The report builds on HEPI’s earlier ground-breaking work on this issue, published in May 2019 as Pressure Vessels: The epidemic of poor mental health among higher education staff.
Dr Liz Morrish, the co-author of the report, said:
‘The first Pressure Vessels report was well received by staff who work in higher education. However, some managers and executives appeared unwilling to accept the findings of year-on-year increases in mental health problems. We hope this updated report will confirm our case beyond argument. The current sample of institutions has identified increases in referrals to occupational health and counselling as high as 500% since 2010.
‘We have also looked at the effect of this climate of workplace stress on staff retention.
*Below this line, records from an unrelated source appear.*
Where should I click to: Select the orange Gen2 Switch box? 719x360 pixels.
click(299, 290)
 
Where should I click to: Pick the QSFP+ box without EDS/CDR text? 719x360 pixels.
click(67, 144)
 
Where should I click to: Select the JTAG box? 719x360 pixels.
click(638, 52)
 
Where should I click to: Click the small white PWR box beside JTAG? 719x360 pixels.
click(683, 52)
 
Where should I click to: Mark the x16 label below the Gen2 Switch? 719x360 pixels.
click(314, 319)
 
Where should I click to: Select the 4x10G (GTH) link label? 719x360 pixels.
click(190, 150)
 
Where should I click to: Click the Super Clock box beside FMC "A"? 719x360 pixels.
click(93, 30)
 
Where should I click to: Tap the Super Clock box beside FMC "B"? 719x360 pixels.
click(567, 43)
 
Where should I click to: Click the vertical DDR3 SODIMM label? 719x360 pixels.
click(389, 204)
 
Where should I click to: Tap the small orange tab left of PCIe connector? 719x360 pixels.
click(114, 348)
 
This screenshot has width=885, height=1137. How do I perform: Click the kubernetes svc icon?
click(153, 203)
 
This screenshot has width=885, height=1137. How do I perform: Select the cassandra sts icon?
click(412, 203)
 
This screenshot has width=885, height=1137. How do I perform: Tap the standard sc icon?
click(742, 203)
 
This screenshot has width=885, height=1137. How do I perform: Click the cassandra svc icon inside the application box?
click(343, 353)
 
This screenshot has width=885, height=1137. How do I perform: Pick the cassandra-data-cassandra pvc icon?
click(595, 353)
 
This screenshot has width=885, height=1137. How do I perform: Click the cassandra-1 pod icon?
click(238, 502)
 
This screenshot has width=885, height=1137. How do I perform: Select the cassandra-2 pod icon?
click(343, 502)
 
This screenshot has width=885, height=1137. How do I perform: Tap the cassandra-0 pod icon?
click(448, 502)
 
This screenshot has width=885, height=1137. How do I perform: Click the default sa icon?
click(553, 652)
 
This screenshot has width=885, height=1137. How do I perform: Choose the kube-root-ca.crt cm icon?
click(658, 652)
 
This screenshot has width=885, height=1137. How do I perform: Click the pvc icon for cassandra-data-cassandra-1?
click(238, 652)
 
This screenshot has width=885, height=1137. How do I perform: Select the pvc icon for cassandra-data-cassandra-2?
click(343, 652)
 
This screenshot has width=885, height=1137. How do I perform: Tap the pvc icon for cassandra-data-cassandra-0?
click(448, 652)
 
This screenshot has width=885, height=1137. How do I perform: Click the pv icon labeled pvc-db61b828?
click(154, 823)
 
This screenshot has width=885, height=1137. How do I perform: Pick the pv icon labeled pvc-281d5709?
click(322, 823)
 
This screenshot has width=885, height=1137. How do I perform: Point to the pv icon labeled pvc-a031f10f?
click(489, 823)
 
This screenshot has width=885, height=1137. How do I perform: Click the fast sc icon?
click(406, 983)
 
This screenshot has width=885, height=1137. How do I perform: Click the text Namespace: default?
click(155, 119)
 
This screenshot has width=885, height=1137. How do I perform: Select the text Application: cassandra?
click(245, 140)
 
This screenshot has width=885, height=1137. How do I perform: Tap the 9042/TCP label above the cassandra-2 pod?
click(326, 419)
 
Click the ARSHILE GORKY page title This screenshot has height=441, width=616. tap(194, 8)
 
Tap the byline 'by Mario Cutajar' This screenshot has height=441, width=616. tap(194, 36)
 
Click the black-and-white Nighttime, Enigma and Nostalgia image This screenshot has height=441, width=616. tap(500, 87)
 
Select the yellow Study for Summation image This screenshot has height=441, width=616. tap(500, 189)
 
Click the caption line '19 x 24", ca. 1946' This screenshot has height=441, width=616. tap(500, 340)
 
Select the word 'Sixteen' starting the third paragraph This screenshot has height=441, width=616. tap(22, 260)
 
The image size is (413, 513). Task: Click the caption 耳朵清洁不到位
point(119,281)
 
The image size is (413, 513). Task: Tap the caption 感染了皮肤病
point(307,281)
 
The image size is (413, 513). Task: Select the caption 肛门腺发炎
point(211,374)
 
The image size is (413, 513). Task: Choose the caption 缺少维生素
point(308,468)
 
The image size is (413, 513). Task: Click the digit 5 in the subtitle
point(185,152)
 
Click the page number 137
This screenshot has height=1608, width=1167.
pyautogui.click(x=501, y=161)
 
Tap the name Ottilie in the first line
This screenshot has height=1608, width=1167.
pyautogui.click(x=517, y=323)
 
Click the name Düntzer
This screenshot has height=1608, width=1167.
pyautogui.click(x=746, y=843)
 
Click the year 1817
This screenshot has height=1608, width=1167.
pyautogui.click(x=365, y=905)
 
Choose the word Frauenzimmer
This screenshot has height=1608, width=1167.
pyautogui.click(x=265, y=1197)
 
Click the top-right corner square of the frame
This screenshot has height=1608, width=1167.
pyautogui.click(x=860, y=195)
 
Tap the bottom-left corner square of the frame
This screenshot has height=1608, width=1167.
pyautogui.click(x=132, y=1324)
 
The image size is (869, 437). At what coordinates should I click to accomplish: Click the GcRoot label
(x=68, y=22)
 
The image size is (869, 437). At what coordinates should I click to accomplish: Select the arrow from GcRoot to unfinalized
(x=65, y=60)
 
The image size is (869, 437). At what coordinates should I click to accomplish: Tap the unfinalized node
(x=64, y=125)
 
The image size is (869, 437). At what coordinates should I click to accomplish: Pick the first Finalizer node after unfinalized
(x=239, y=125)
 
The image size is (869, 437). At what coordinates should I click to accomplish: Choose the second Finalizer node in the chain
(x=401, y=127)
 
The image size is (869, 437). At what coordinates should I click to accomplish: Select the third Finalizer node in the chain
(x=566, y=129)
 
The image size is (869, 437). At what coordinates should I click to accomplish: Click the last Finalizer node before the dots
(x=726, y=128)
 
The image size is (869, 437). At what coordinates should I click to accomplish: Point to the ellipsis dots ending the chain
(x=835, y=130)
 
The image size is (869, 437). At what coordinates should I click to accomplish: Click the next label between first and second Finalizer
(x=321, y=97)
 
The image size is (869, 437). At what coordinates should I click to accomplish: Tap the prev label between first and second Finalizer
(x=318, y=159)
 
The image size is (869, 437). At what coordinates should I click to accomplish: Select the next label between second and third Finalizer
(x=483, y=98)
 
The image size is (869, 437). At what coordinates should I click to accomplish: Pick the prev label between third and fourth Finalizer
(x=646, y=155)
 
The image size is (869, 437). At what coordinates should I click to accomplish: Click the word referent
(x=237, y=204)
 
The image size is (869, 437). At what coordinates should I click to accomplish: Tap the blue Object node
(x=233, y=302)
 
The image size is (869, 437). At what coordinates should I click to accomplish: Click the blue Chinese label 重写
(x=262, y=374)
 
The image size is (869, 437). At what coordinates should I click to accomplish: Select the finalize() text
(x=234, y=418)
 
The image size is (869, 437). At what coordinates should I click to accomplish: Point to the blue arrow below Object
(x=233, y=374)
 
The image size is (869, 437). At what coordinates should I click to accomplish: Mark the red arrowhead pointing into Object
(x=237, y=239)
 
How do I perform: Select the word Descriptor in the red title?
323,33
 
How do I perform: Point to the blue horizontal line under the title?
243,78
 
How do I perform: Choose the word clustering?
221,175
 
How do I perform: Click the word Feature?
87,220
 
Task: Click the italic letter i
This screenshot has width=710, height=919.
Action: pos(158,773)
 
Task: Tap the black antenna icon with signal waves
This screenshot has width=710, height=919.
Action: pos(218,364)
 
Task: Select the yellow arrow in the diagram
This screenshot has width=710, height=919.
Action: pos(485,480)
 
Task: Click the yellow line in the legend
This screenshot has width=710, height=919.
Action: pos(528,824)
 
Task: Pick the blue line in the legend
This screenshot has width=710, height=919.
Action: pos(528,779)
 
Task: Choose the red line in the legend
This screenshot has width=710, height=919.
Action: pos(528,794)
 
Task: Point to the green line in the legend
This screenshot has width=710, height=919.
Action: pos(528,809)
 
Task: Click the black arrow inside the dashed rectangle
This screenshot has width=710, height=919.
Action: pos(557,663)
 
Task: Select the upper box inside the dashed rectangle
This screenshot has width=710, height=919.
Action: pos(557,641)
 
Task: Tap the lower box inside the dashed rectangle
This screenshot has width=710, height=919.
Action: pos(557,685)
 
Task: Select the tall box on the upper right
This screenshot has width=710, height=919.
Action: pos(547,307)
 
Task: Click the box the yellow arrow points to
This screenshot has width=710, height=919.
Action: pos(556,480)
As we look forward to a future after the COVID19 pandemic, higher education staff and managers would be unwise to disregard the additional pressures this will bring. Like the virus, workplace stress is here to stay and must be addressed.’
Nick Hillman, the Director of HEPI, said:
‘After the current Covid-19 crisis is over, universities are going to have to pick up the pieces. There will be new challenges in recruiting and keeping students, in managing finances and in delivering research. It is vital that the wellbeing of staff is always considered as these changes occur.
‘The future success of UK universities mustn’t come at the cost of individuals’ lives. We need to build a virtuous circle by delivering supportive environments that strengthen institutions because they work well for all staff and students, rather than a vicious circle where institutions may succeed in the short term but people’s wellbeing is harmed.’